§ STUDY TEXT
_ _ _ _ _

May 2004 Email New Resources
13 Best Practices for Viral Email Marketing When used responsibly, viral email marketing can be a
powerful community-building, brand-building, and list-building tool. Gone wrong,
it can result in legitimate campaigns being perceived as spam, reflecting poorly
on your company and your brand. However, there are things you can do to reduce
the likelihood of being labeled a spammer and, at the same time, get better
results from your viral email marketing campaigns.
1: Make sure it’s appropriate to add a forward message.
The first step is to consider whether you should even mention forwarding at all!
Some campaigns are designed for communicating private information to a specific
group of people and are just not suitable for sharing.
2: Make the ‘call-to-forward’ appropriate to your campaign objective.
If forwarding will help you achieve your primary goal, make your forward message strong and visible
within your layout. If forwarding is less important, consider making your call-to forward subtle.
Don’t distract readers from your main message unnecessarily.
3: Remind readers to forward appropriately.
Recipients who forward may not stop to consider that someone else might not want to receive the email.
If they send it anyway, your email campaign will be perceived as unsolicited, the receiver will be
annoyed, and it will reflect poorly on you. Be sure to remind readers to only send email to
people they know will want to receive it.
4: Be wary when offering rewards for forwarding.
While offering incentives for forwarding can be highly rewarding - for both you and the forwarder -
it may inadvertently encourage inappropriate forwarding. If this happens, the backlash could affect
your current subscribers as well as potential new subscribers. As with any marketing campaign, it’s
a good idea to test your incentive on a small group of people first.
5: Think about what you want new recipients to do.
Think back to your campaign objective. Forwarding alone helps increase awareness, but if you want new
subscribers or more sales, make sure there’s a call-to-action for new readers (e.g., include a link
to your sign-up page or online store).

_ _ _ _ _

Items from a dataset

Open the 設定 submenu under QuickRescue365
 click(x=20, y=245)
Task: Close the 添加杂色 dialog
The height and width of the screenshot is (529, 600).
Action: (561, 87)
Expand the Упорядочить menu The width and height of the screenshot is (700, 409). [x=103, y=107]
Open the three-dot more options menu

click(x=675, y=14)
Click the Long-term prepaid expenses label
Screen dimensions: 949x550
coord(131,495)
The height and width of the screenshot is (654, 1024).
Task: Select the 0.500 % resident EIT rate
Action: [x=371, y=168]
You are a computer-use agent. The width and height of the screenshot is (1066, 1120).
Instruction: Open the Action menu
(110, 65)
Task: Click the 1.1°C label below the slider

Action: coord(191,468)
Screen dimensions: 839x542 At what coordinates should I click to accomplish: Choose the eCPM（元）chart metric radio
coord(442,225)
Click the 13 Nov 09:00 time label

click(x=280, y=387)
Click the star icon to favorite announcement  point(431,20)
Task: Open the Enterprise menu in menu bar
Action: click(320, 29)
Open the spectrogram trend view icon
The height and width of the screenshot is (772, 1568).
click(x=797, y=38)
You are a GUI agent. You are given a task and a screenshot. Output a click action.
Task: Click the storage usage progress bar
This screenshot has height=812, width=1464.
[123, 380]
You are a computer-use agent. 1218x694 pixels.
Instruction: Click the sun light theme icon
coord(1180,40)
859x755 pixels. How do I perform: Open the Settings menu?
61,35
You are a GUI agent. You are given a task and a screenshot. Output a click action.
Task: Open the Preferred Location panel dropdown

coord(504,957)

_ _ _ _ _

§ EXERCISE 1
Answer these questions about the viral email marketing text:
(a) If forwarding will help achieve the primary goal, how should the forward message be presented?
(b) What does the text suggest doing with an incentive before offering it to everyone?
(c) What examples of a call-to-action for new readers does the text give?
§ EXERCISE 2
Write the next part of the viral email marketing text, picking up after its last sentence.
The rows are separate material with no connection to the viral email marketing text.

§ EXPECTED OUTPUT 1
(a) It should be strong and visible within the layout.
(b) Test it on a small group of people first.
(c) A link to the sign-up page or to the online store.

§ EXPECTED OUTPUT 2
6: Think about how you want new recipients to feel.
Read your own email as though you had received it from a friend. Is there enough context provided?
Does it make sense? Review your message to address the needs of any new recipients, not just the
people on your original list with whom you already have a relationship.
7: Remember your brand.
Always include your company name, logo and website address in each and every email that you send.
You might know who you are, and your regular readers will recognize an email from you, but don’t
assume that new recipients will have the same knowledge (see 6).
8: Choose the right email format. Although rich media is the format we most often associate with viral marketing, it’s not the only
way to accomplish your objectives. Your email campaign will be most successful if you choose an
email format preferred by your audience - because first, you have to get your email opened and
read. After that, it’s the content - and a reader’s ability to relate to it - that will get
your email forwarded.
9: Use email marketing software that measures viral activity.
When you use email marketing software like emailROI, you can embed a ‘forward’ link in your
campaign that measures: how many people forwarded your email, how many times each person
forwarded it, the number of additional click-throughs gained by forwarding, and which
people became new subscribers as a result. Measuring success is a critical part of email
marketing, and forwarding success is no exception.
10: Make it clear that readers should use the forward link in
your email message, not the forward button in their email client.
Measuring viral activity is only possible if your readers click on the forward link you
embed in your email message. If they use the forward button on their email client, all
tracking ability is lost. Since email was around way before email marketing software
(old habits die hard), you’ll need to make your forward link obvious and your
call-to-forward clear.
11: Craft your call-to-forward carefully.
Your forward link is like any other trackable link - it appears as a clickable word or
phrase. If you want people to click on your forward link instead of their forward button,
say more than just "Forward to a Friend". Spell it out for readers with words like "Click
here to send this email to others you think would enjoy it" or "Click here to share this
valuable information with colleagues".
12: Vary the placement, size, or color of your forward link.
If you send a regularly scheduled mailing, text that appears in the same place in each email can
become "invisible" to the regular reader. Instead of always putting your forward link in mouse
type at the bottom, move it to the top, or use a bigger font or different color for a while to
get your link noticed.
13: Learn from someone else’s mistakes and sucesses.
What have you heard about or seen lately? What have friends forwarded to you that they loved?
Think about what motivates you and better yet your audience. Humor, in good taste, is always KING.